Don’t duplicate content across different websites

Where it finds duplicate content in multiple websites, Google tries to give more search prominence to the place where it first found it.
3 Sep, 2009

When you use Google (other search engines are available*) to search for, say, ‘business event directory’, you don’t want to see an entire results page showing the same content from a number of different websites.

What you want to see is a range of web pages offering different content on that subject. Right?

Google knows this and omits content that it thinks is similar to those that it is already displaying. In the example below, you will see that there is a link named ‘Similar’ next to the domain name for each search result. You can click this link if you are interested in seeing all of the ‘duplicate’ results that it has suppressed.

Google SERPS showing similar results

If you are a content publisher/marketer, this has important consequences for your SEO.

If you write an article and then publish that article on 10 different websites, then there is a chance that only 1 of them will be found in SERPs for any given search term. At the very least, search engines will assign a more favourable ranking position to the content they think is the ‘original’ version. So make sure that the first place search engines see content is on your own website! That way, it will be links to your website that searchers click when your content is found.

Spidering doesn’t always happen in the order you expect

Bear in mind – search engines tend to favour the web page on which they first found the content, NOT necessarily where it was first published.

Search engines don’t always spider and index content in the strict order that it was published. Let’s assume that you publish an article on your website. Then, a day later, you publish it on an online directory owned by someone else. If the other website is getting spidered more frequently and more deeply than your website, there is a chance that the search engine will take that content as being the original one. Then, when they spider your own website content a few days later, they may well consider it as a copy of the one they found on the directory site. For this reason, it’s always better to publish content on your main site first, then leave it until you know that the main search engines have indexed it before you publish it elsewhere.

How to find out if Google has indexed your new content

To find out if your new content has been indexed, try googling for… site:yourdomainname yoursearchterm and see if your new article comes up. If it does, you should be safe spreading your content around a bit (e.g. try Googling ‘site:dmjcomputerservices.com canonical’).
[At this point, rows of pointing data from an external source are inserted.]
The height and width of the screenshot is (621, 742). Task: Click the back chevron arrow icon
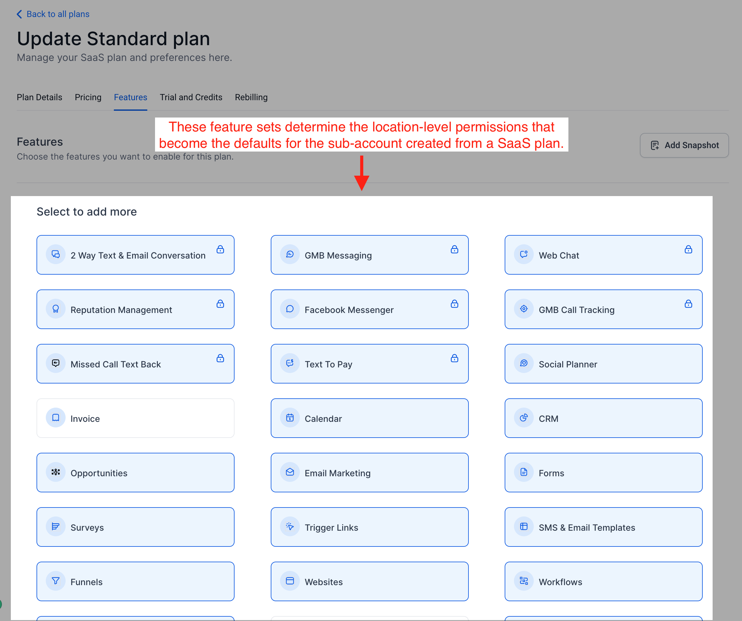pyautogui.click(x=19, y=14)
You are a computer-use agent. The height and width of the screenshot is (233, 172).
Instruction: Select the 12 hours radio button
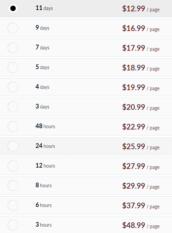[13, 166]
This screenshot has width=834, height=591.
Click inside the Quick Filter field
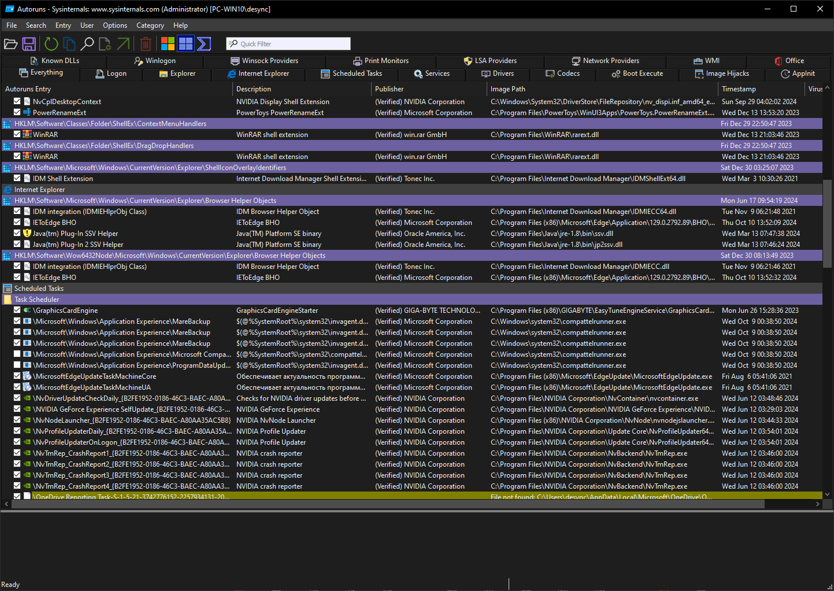point(294,44)
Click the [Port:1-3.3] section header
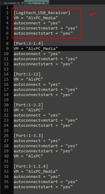105x194 pixels. tap(28, 136)
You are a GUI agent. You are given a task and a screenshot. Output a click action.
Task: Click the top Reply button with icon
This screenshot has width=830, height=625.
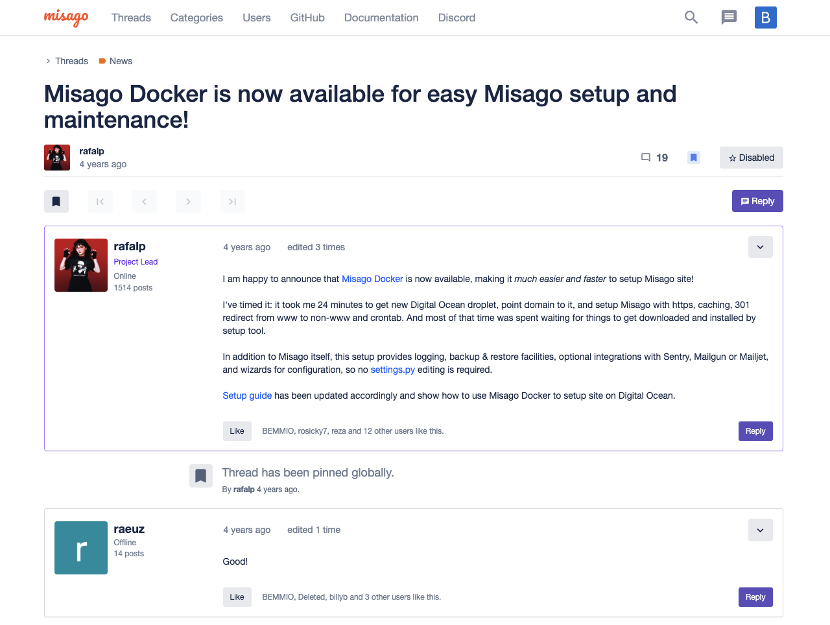tap(757, 201)
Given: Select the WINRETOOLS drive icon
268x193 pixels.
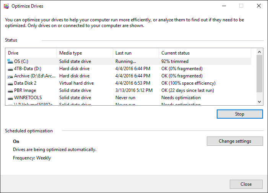Looking at the screenshot, I should click(x=10, y=98).
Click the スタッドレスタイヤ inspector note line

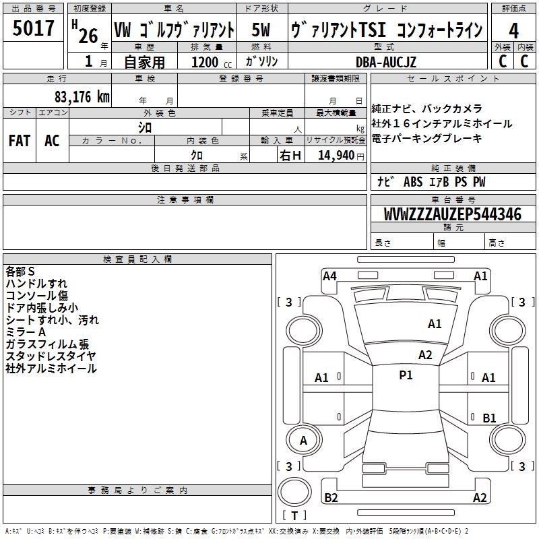pos(51,356)
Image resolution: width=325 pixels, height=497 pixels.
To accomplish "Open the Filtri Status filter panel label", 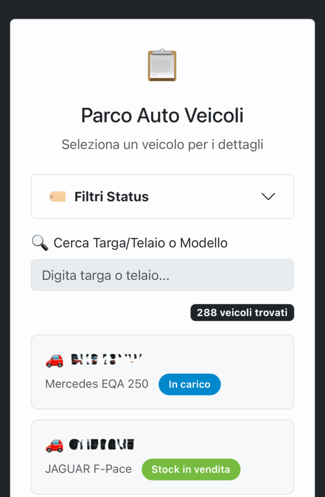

To make sure search engines spider your content as quickly as possible, do make sure you have an XML sitemap so that you’re pushing new content to the search engines as soon as possible. Some WordPress plugins will facilitate automated pinging of new content as soon as it is published.

Canonical Links

There are ways to use canonical linking to be more sure that search engines choose the right content as the original source, although even that can be ignored by some search engines. You may not always have control over setting canonical links on websites that you don’t control, so it’s only likely to be an option on your own.

Repurpose your content for use on other websites

Now, if you write 10 different versions of that same article and then publish each to a different website, there is a higher chance that you might fill more of those valuable first-page search engine results positions – which increases your chance of being found!

Why not repurpose your content to suit the audience of the site you are publishing on? It wouldn’t take too much work to build in specific references and change content around. This might make all the difference, enabling essentially the same content to gain search prominence from multiple sources.